# START OF PROVIDED TEXT

# Yes, I know European are stranges @@



## JulienLeMéchant (Oct 22, 2012)

Hi everyone ! My name is Julien, I am from Paris, my family is from Lille, Bruxelles, Madrid and Roma and I'm white. I use to go to french forums. But when I see how much people is it here I just think "mother of god ! Why shouldn't I talk to them ?" My goal is to practise English and to make more writer friends : there is almost five in my facebook ...


Let's talk about me ! I'm 18, I am bisexual (but with 80% of gay part) ... but I am a man !! NOT A GIRL !! As I sometimes wish to get a Princess x) I am open to everything except some political ideas (BTW, I'm very sad about hat the Socialism won elections in France, François Hollande is just talking what French people want and just says "uh ... yeah ! this is better because Frenchs want it"). I am for more freedom, but too more equalty (not too much, if someone work 35h/week, he shouldn't be paid as someone who works 60h/week of course) to make a good econmy's health, with progress, and I'll stay capitalist.

# END OF PROVIDED TEXT
# START OF TASK MATERIAL

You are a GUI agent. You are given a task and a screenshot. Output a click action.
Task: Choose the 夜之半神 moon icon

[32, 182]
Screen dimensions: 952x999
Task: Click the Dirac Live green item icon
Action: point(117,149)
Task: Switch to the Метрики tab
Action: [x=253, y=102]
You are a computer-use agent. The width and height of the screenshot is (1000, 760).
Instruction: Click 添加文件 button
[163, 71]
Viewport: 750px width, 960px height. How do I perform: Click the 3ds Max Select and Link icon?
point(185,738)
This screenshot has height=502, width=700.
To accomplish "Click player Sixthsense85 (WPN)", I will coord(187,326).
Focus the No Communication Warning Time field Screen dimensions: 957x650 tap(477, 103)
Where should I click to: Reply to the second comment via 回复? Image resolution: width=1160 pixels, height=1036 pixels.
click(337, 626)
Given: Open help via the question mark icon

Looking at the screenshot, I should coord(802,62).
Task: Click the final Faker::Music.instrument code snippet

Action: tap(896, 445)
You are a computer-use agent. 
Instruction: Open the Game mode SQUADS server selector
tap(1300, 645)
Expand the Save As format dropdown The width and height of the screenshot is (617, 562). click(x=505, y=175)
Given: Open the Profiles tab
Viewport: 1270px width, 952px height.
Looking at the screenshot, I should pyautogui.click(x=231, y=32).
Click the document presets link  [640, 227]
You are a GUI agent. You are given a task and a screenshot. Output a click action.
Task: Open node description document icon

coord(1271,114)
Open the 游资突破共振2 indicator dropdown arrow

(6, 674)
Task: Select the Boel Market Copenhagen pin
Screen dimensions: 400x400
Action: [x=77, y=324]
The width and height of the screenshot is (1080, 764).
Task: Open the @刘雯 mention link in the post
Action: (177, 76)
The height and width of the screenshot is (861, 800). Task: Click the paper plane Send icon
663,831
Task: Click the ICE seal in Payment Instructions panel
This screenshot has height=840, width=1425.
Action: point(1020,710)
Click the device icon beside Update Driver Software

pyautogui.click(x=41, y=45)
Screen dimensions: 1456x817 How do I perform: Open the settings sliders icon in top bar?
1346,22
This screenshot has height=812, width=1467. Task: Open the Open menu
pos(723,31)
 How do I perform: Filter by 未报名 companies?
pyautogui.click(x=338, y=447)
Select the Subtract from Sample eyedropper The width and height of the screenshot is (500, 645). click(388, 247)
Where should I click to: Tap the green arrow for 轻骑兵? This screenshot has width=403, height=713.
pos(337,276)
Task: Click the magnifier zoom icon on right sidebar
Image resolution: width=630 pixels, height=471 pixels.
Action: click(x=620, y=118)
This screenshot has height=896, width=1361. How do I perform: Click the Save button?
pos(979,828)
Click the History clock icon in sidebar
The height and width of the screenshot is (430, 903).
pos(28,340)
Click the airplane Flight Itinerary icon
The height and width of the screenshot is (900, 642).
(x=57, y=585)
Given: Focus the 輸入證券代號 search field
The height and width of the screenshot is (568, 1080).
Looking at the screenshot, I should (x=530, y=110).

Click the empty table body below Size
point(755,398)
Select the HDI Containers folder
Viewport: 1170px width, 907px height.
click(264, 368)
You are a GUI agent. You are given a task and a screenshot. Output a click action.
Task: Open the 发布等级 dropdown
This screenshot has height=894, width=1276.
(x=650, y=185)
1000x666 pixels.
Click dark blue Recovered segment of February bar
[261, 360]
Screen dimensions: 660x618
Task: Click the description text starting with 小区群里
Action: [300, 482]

# END OF TASK MATERIAL

### PARTS OF THE EXERCISE
**a.** In the records, copy out word for word the lines starting at the one containing "Open the 游资突破共振2 indicator dropdown arrow" and ending at the one containing "Action: (177, 76)".
**b.** Continue the forum self-introduction from the point where it stops.

### ANSWERS TO THE EXERCISE
**a.**
Open the 游资突破共振2 indicator dropdown arrow

(6, 674)
Task: Select the Boel Market Copenhagen pin
Screen dimensions: 400x400
Action: [x=77, y=324]
The width and height of the screenshot is (1080, 764).
Task: Open the @刘雯 mention link in the post
Action: (177, 76)

**b.**
I've ever travelled in Europe : London, Toulouse, Lille, Madrid, Cordoba, Malaga, Granada, Roma, Milano, Berlin, Switzerland and that's it. If you want to enjoy the France you see on your TV screens, go to the Limousin, there is almost as cows as inhabitants --' But if you want to enjoy the French everydays life and have a nice travel or just to study the France, go to the North or to the South but not both at the same time because you won't understand anything about France : there is two cultural areas in France : Occitania and the rest, the South and the North. North is better. *run very far away*


I think I'd love to live in Japan or in the US, because Japan is the most effective nation in the world if you give it a mission, and once in Japan, Japan is so "naturaly" nice, just living an everydays life. It does make you to want to stay, because you know this is a better world. I love USA because it's a kind of little bit more big European Union, it almost works like it as you're younger. States are free (for example I know there is a conflict between California and Nevada for water, it means the Federal Government lets States doing what it wants and expriming itself : a little bit as in the EU) and cities are smart and very nices.


What about reading ? I don't enjoy too much fantastic and fantasy, because it makes me lost, there is not as many real repairs as I need and that's too much complicated. What I love is Human Sciences : I enjoyed reading Thomas More, Guy Sorman but too Karl Marx as I don't agree with him he has a good analyse of economy, the point is just what he does with it analyse : detroying all the economy. I like realistic texts ad I enjoy mangas, particulary yaois. But please try to understand me for one thing : when I have to comment I don't forcely know what to say or how to say it.


Now about writting ! I write in French, but only a very few times in English because it disturbs me. I can talk in English but it's very hard for me to organize my ideas in English to write a story for the moment ... And if you're good writers, you know as I do that it's very hard to translate your ideas instead of thinking them directly ...


Okay ! I talked a lot : this is your time ! Ask me what you want, if you do. See you


----------



## Deleted member 49710 (Oct 22, 2012)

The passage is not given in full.